Serait-ce donc cela le secret ?
Puis je ris de moi-même à l’intérieur en me disant « mais meuf tu te prends pour qui ? tu t’es éloigné mais t’as rien soigné »
Ah la la … Pendant les deux secondes qu’on durait l’écoute de cette phrase j’ai bien cru que j’avais trouvé la vérité !
Ceci dit, y a du vrai dans cette phrase, et je trouve que la maternité est un moment propice pour faire du tri. D’ailleurs souvent le tri s’effectue de lui-même… Ça t’est arrivé à toi ?
Et parfois il est plus dur à opérer surtout quand il peut s’agir de nos propres parents (grands-parents, frères et sœurs).

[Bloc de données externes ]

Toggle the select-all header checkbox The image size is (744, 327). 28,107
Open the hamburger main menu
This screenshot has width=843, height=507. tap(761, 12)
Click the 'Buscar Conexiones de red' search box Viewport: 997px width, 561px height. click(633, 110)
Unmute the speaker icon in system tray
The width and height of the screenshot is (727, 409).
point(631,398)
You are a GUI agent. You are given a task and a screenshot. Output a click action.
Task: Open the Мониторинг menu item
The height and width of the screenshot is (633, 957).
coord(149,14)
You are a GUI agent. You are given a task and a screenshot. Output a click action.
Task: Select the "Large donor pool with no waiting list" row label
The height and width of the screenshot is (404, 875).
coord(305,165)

Je ne compte même plus le nombre de témoignages de parents ayant foiré leur allaitement à cause du sentiment de loyauté envers leurs propres proches qui leur ont tous simplement pourri leur voie lactée. Avec des parents de bébés qui vont me dire « Nan mais ma mère n’avait pas pu allaiter, c’est normal/ça m’étonne pas (elle m’avait prévenu) »
« de toute façon dans ma famille l’allaitement ça a a toujours été difficile »
Etc, etc, etc…
Et tout se passe dans le plus grand des calmes sans que les parents de ce petit bout de chou ne s’en soient rendu compte (moi je l’analyse quand j’entends/lis les histoires).

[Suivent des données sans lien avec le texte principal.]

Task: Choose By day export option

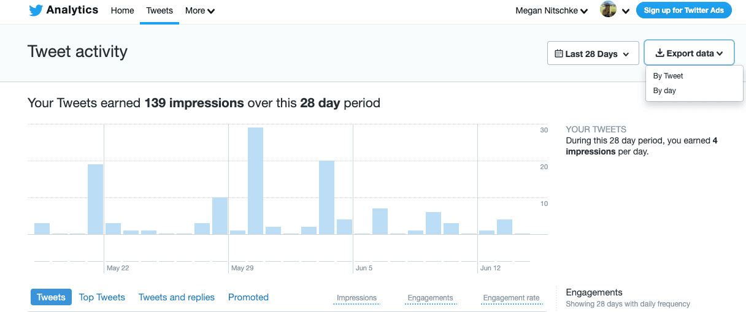Action: 664,91
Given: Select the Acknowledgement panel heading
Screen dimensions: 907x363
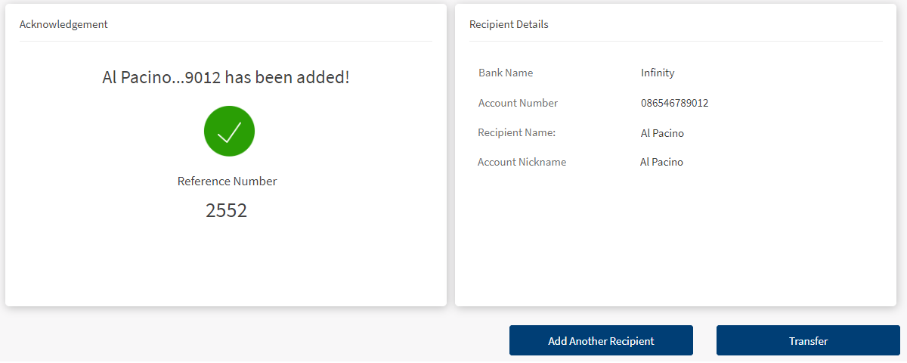Looking at the screenshot, I should pyautogui.click(x=63, y=24).
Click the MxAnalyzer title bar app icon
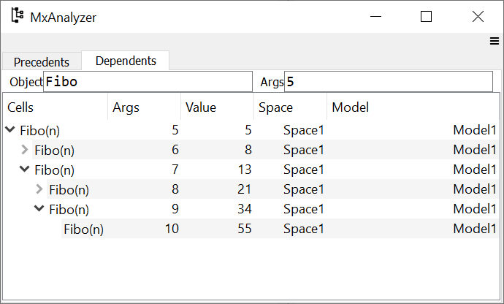 click(x=16, y=16)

Parfois c’est des luttes internes sans fin de pauvres parents qui cumulent emmerdes sur emmerdes, sans se rendre compte du poids psychique du parasite familial qu’il se trimbale.
« Ma belle-mère appelle tous les jours mon mari pour savoir si la petite a pris du poids »
« tous les jours je recois un message de … pour « prendre » des nouvelles »
Mais le pire c’est que parfois le tri doit même se faire auprès de personne que tu crois de ton côté :
« je comprends pas j’ai déjà eu deux allaitement qui se sont bien passé, mais la sage -femme me fait stresser elle veut que je pèse le petit après chaque tétée… »
Et nous avons tellement l’habitude depuis tout petit d’être « obéissant » et « sage » qu’on se laisse faire sans rien dire, pire sans rien voir parfois.
Ça t’est déjà arrivé ? tu l’as déjà observé ?
Sur ce, c’est tout pour moi pour cette Lait’tre,
Je te dis à demain et te souhaite une douce jour’néné.
Malheureusement oui , je suis devenue jeune maman et la suite à fait que je suis rester seule. Plus de copines ,elles n’avaient pas les mêmes priorités que moi .
Pour l’entourage  » j’ai la chance  » que personne ne fait de commentaire devant moi , je suis la seule à allaiter .
Le papa doit défendre parfois notre allaitement.
Lorsqu’une phrase est lâchée, pas simple de faire comme si elle n’avait jamais été dite, malgré toute notre bonne volonté pour ne pas prendre en considération ce qui a été dit, les mots s’ancrent dans notre cerveau ! Pour mon cas, je sais que ma maman n’a pas pensé à mal et je ne lui en veux pas, mais elle doutait que je puisse allaiter vu les soucis qu’elle a eu. moi j’ai essayé de croire que je pouvais et ça a fonctionné à moitié, j’ai du lait, mais pas assez. Bref tout ça pour dire que oui les mots ont un impact sur nous, même si on fait tout pour ignorer.